Comments from the users

To be notified via mail on the updates of this discussion you can login and click on watch at the top of the page

I Can't compile it

When i try to compile this code I get this error:

C:\Documents and Settings\...\Desktop>javac XMLReader.java

XMLReader.java:20: warning: com.sun.org.apache.xpath.internal.NodeSet is Sun proprietary API and may be removed in a future release import com.sun.org.apache.xpath.internal.NodeSet;
                                        ^
XMLReader.java:54: warning: com.sun.org.apache.xpath.internal.NodeSet is Sun pro
prietary API and may be removed in a future release
            NodeSet nodeSetResult = (NodeSet) expr.evaluate(doc,
            ^
XMLReader.java:54: warning: com.sun.org.apache.xpath.internal.NodeSet is Sun pro
prietary API and may be removed in a future release
            NodeSet nodeSetResult = (NodeSet) expr.evaluate(doc,
                                     ^
3 warnings

What Could I Do ?

--78.13.58.249 09:54, 16 December 2008 (UTC)

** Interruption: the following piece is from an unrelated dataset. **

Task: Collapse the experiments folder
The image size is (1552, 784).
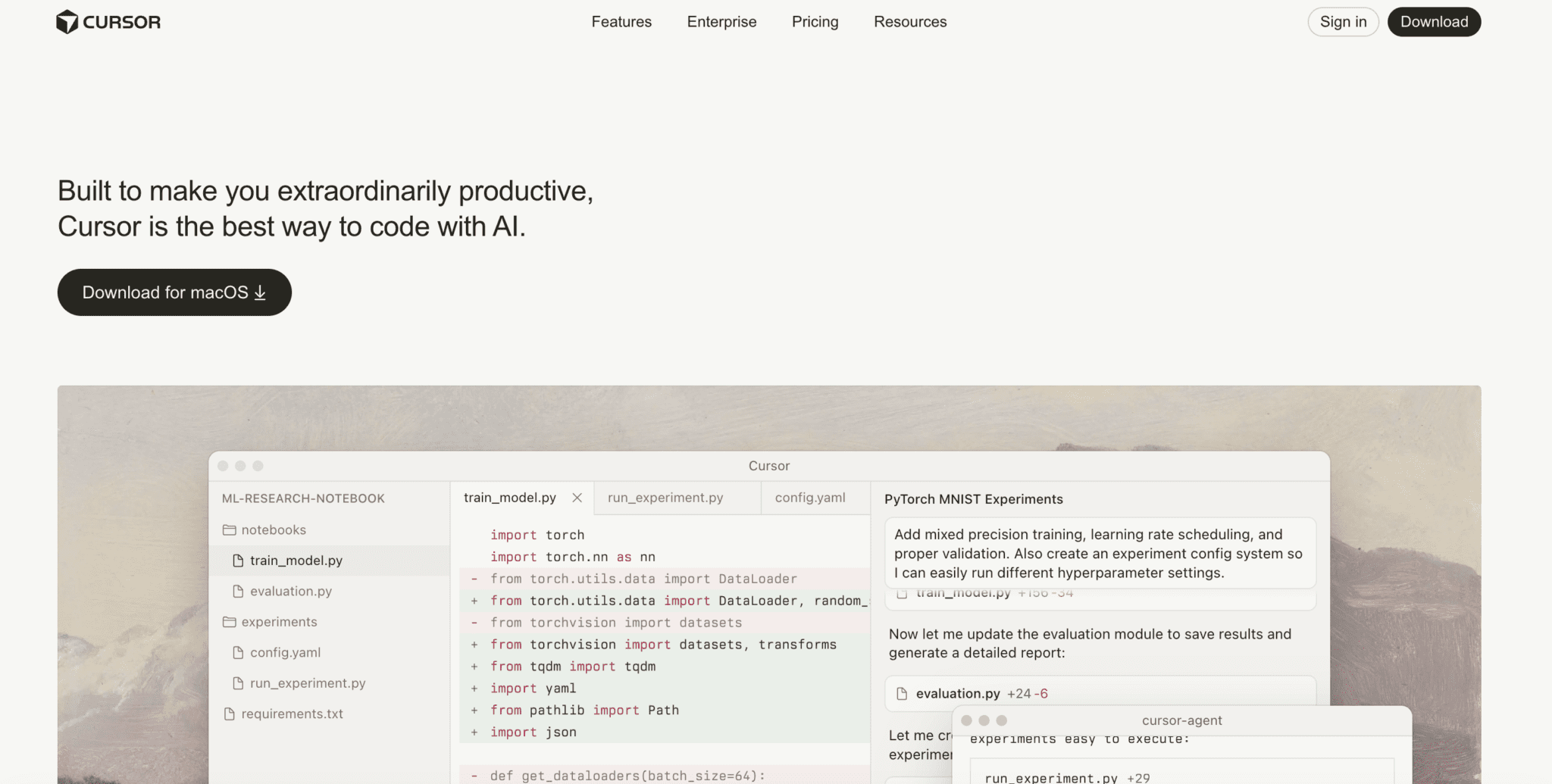Action: [280, 621]
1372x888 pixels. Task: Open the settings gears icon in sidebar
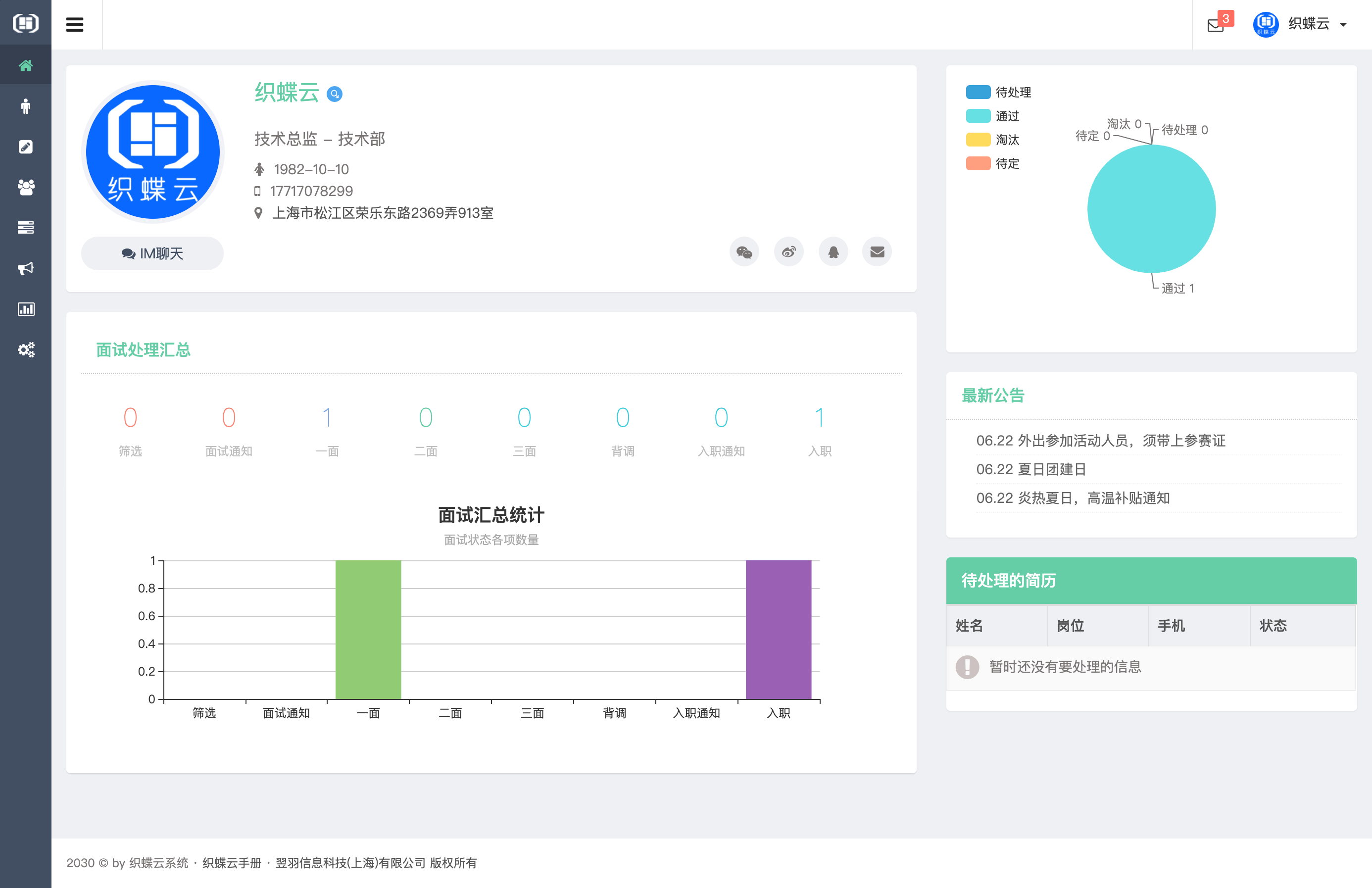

Hi, The one you get is not an error but just a Warning, your compilation goes successful except those warnings, which you can forget about. Unless you plan to compile this program with other JDKs in the far future. After compilation you indeed get the compiled XMLReader.class file.
If you want to run this program from command line you should better remove the package declaration at the top of the file (which makes it more complex to write the command line). Then you can compile (forget about the warnings) and execute it with: java XMLReader. Keep posting if you get more troubles with it. --DonGiulio 10:48, 16 December 2008 (UTC)

Code Update

by the way I fixed a couple of things, the new code is in the repository. Just details though

--DonGiulio 11:34, 16 December 2008 (UTC)


Comments on wikijava are disabled now, cause excessive spam.